Su ostukorv on hetkel tühi!
Shareholders of an Estonian company can sell their shares remotely
Of course in certain conditions 🙂
In the Estonian e-residency program most of the things you need to do to manage your company can be done online.
However, some very specific legal procedures still required a physical visit to Estonia. One of them was changing the distribution of the shares of your company.
31.07.2020 On 1 August, an amendment to the Commercial Code will enter into force, which will enable private limited companies to transfer shares more easily in the future.
What are the conditions?
The legislation change gives shareholders great flexibility to redistribute the share capital easier and faster, and thus creates better opportunities to invest in Estonian companies. The minimum formal requirement provided by law is a written form specifying the share distribution, alongside these conditions:
In order to make a corresponding amendment to the articles of association, the share capital of a private limited company must be at least 10,000 euros and fully paid.
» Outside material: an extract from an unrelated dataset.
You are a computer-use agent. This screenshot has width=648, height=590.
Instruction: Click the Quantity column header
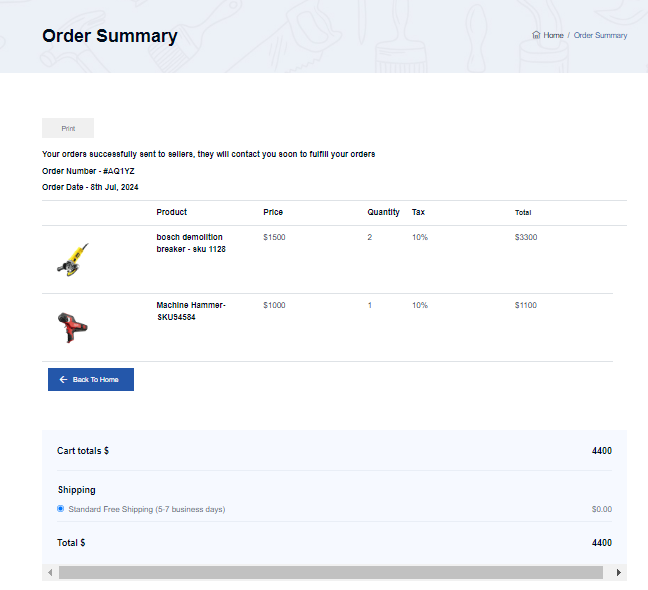click(x=383, y=212)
A notation shall also be entered on the registry card of the private limited company to indicate that the company removes the requirement of notarized approval of share disposal, sale or redistribution of shares. This indication helps to better safeguard the interests of the parties in the transaction, and this information may be important to potential acquirers before the transaction is made and influence their decision.
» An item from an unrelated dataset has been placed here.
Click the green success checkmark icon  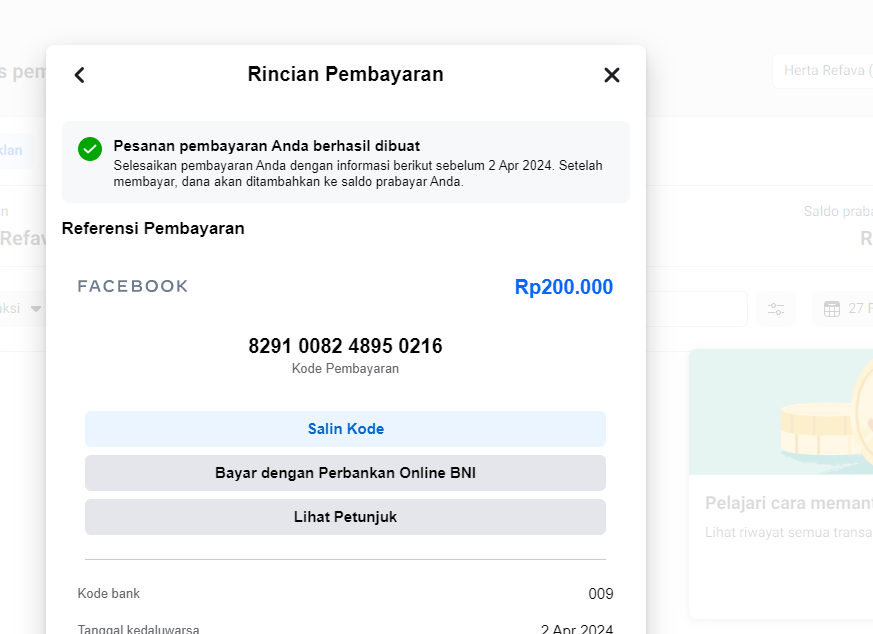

Such an amendment to the articles of association of an existing private limited company requires the consent of all shareholders. Therefore, the change cannot be made by a majority decision but must be the choice of all shareholders.
So in summary:
- The company must have declared a share capital of 10,000€ and they should have been paid.
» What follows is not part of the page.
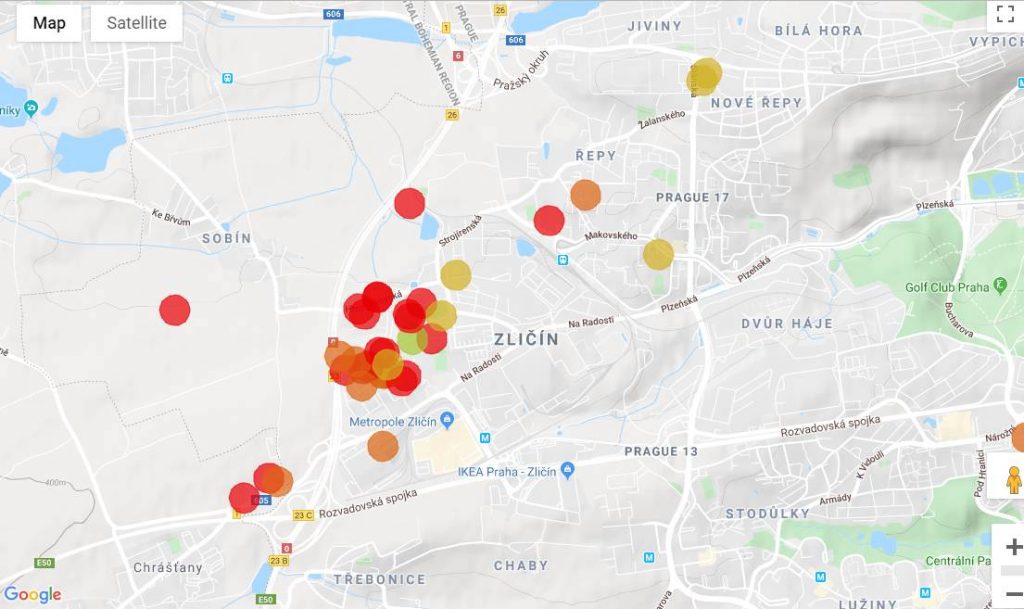
Task: Click the train station icon near Makovského
Action: [x=563, y=259]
- The company must alter the entry in the registry of the company to indicate the fact that shares can be redistributed online.
Other aspects to consider
Allowing a fully online redistribution of shares also increases the responsibility of the shareholders themselves and the management board. The Management Board will have the obligation to notify the Commercial Register immediately if there are changes in the shareholders’ distribution not performed through a notary. In addition, the shareholders are obliged to immediately notify the management board of any changes in the shareholders’ data of these changes, so the management board can notify the Commercial Registry.
The smallest nominal value of a share has also changed. What’s that? The minimum fragmentation that a share can be subject to. Previously, shares where divided up to one euro. That meant that if you had a share capital of 2500 euros, those were generally 2500 shares of one euro. You could not own 1250,50 € in shares, it was either 1250 or 1251 euros (50% or 50,04% of shares respectively).
With the new legislation, the minimum denomination of share is one cent of an euro. So now if you have 2500 euros in share capital, you may have 250,000 shares of 0,01€ of value each. The lower nominal value of a share is very convenient for potential acquirers, because the company can issue an exact share percentage that does not have to be rounded up or down to the nearest whole number.
Conclusion
If the above conditions are met, it will be possible to sell the shares or part of the private limited company on the park bench, in a café or on a computer using digital signatures.